La organización denuncia la pasividad de la Consejería y exige ayudas urgentes para garantizar la continuidad de las explotaciones apícolas extremeñas.

Desde APAG Extremadura ASAJA alertamos de la grave situación que atraviesa actualmente el sector apícola extremeño, con una mortandad superior al 40 % como consecuencia, entre otros factores, de la incidencia de la varroa, la falta de lluvias y las sucesivas olas de calor registradas en nuestra comunidad.

A esta situación se suma un grave problema que afecta al sector desde hace muchos años: los abejarucos. Estas aves son, posiblemente, uno de los principales enemigos de las colmenas, afectando directamente a su supervivencia y reduciendo de forma significativa su productividad.

La situación que está sufriendo la apicultura en Extremadura es de una gravedad similar a la registrada en otras comunidades autónomas, como Castilla y León, donde sí se están adoptando medidas y habilitando ayudas para tratar de paliar las pérdidas del sector.

Frente a ello, desde APAG Extremadura ASAJA denunciamos que en Extremadura no se está dando una respuesta acorde con la magnitud del problema y lamentamos la pasividad mostrada hasta el momento por la Consejería ante unas pérdidas que están comprometiendo seriamente la continuidad de numerosas explotaciones apícolas.

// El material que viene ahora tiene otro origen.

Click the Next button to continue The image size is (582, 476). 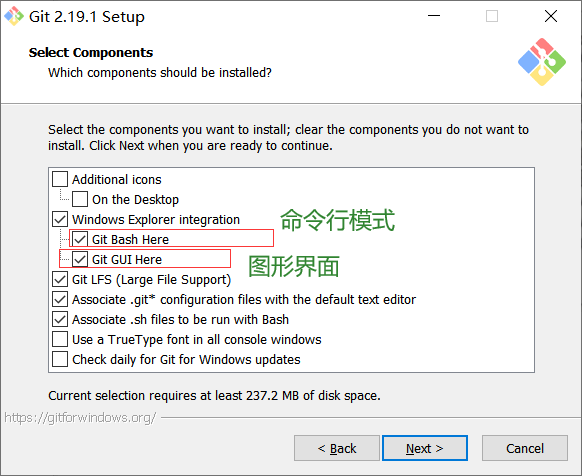coord(425,448)
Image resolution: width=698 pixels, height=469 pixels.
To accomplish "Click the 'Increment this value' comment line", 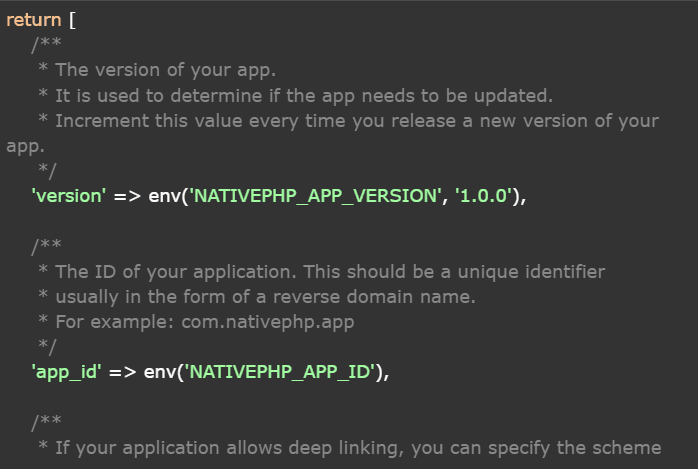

Consideramos imprescindible que la Consejería actúe de manera inmediata y ofrezca una respuesta acorde con la gravedad de la situación que están soportando los apicultores.

Por todo ello, exigimos que se habiliten lo antes posible ayudas destinadas al sector apícola extremeño, que permitan hacer frente a las consecuencias de esta elevada mortandad y contribuir al mantenimiento de las explotaciones afectadas.